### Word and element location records
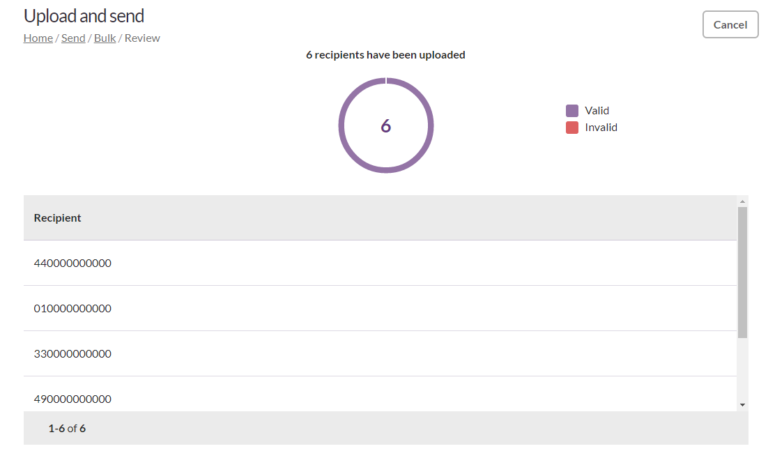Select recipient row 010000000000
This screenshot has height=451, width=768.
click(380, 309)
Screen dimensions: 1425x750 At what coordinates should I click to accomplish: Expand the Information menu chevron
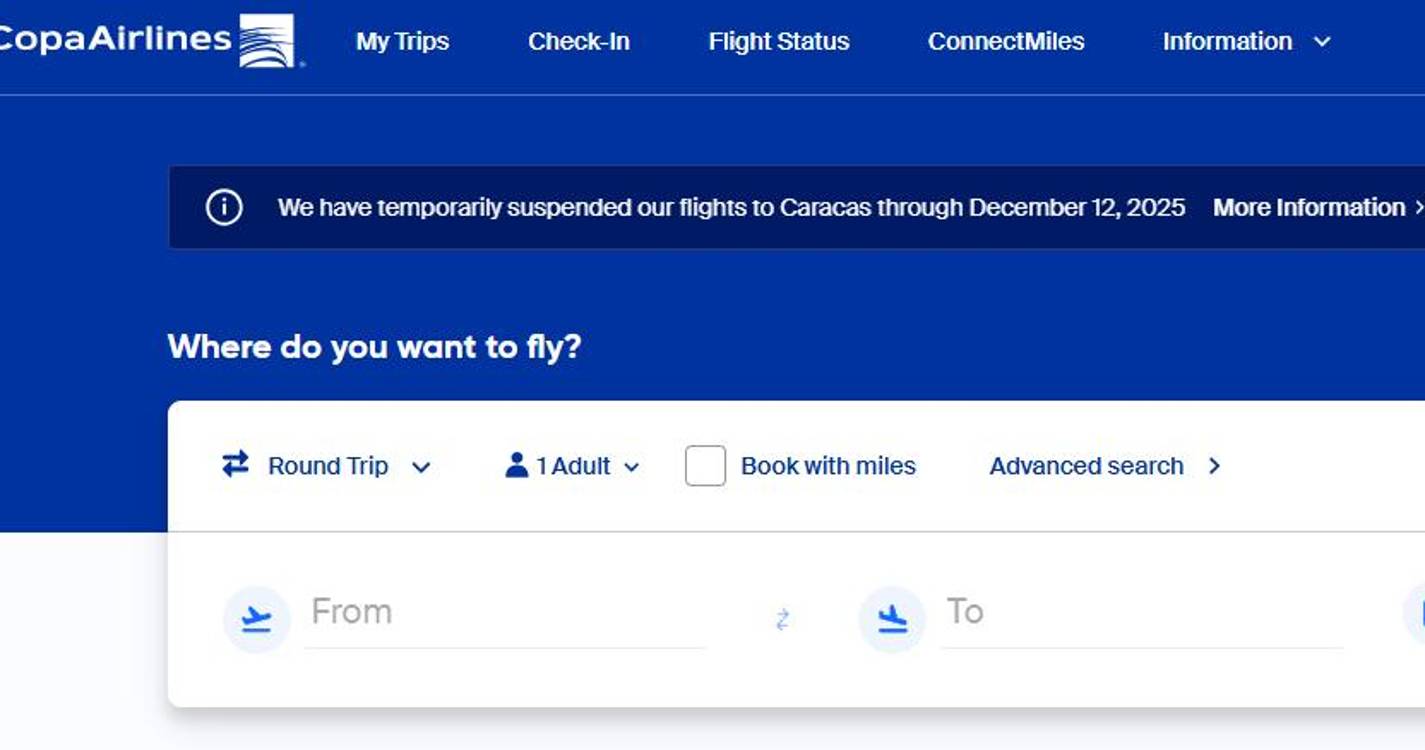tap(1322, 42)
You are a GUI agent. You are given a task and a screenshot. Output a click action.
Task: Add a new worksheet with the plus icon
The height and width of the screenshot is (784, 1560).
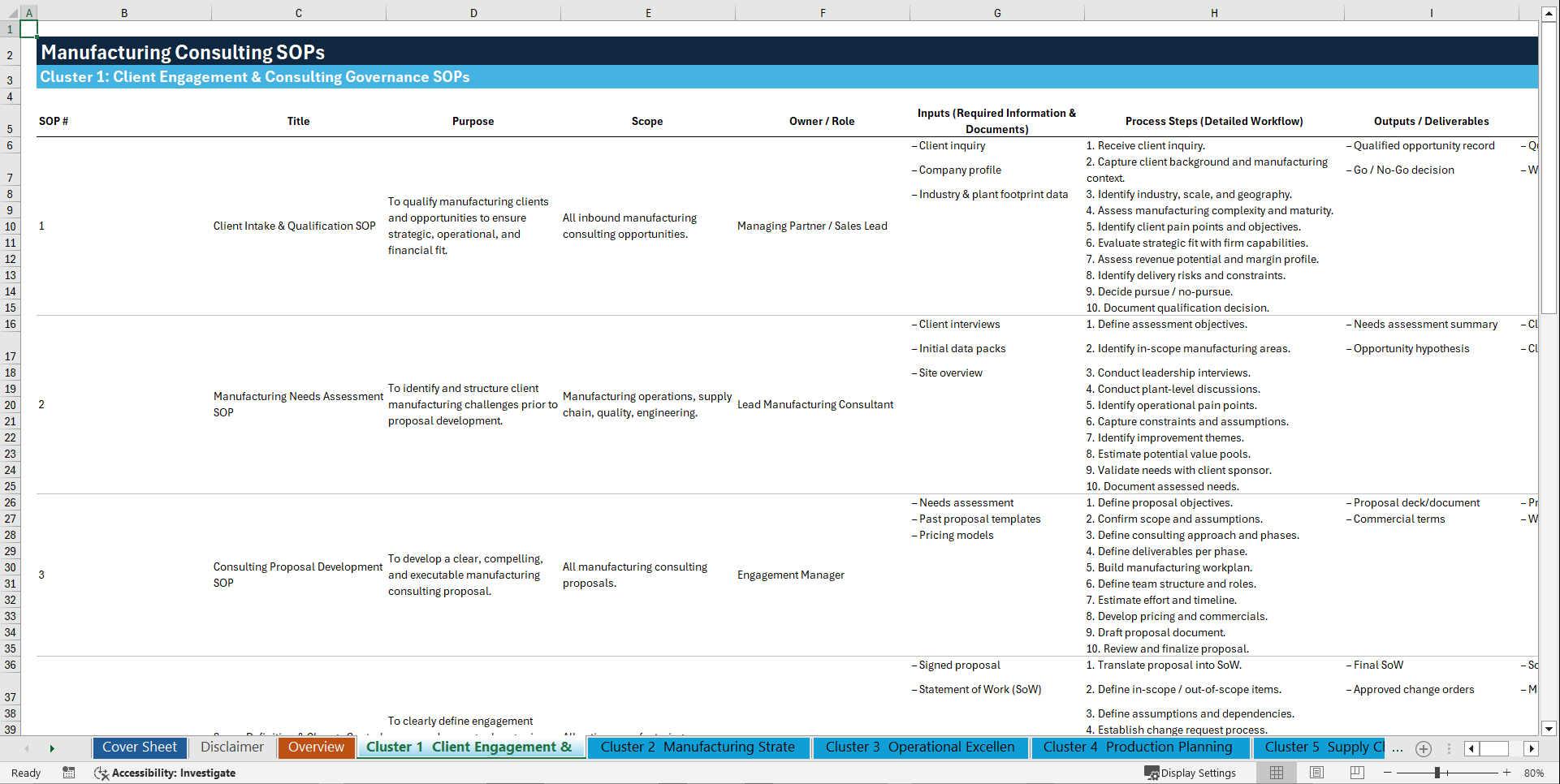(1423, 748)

### WHAT YOU HAVE TO DO
Reproduce all of the data above word for word, leaving out the pictures.

### EXERCISE RESPONSE
Select recipient row 010000000000
This screenshot has height=451, width=768.
click(380, 309)
Screen dimensions: 1425x750 At what coordinates should I click to accomplish: Expand the Information menu chevron
tap(1322, 42)
You are a GUI agent. You are given a task and a screenshot. Output a click action.
Task: Add a new worksheet with the plus icon
The height and width of the screenshot is (784, 1560).
(1423, 748)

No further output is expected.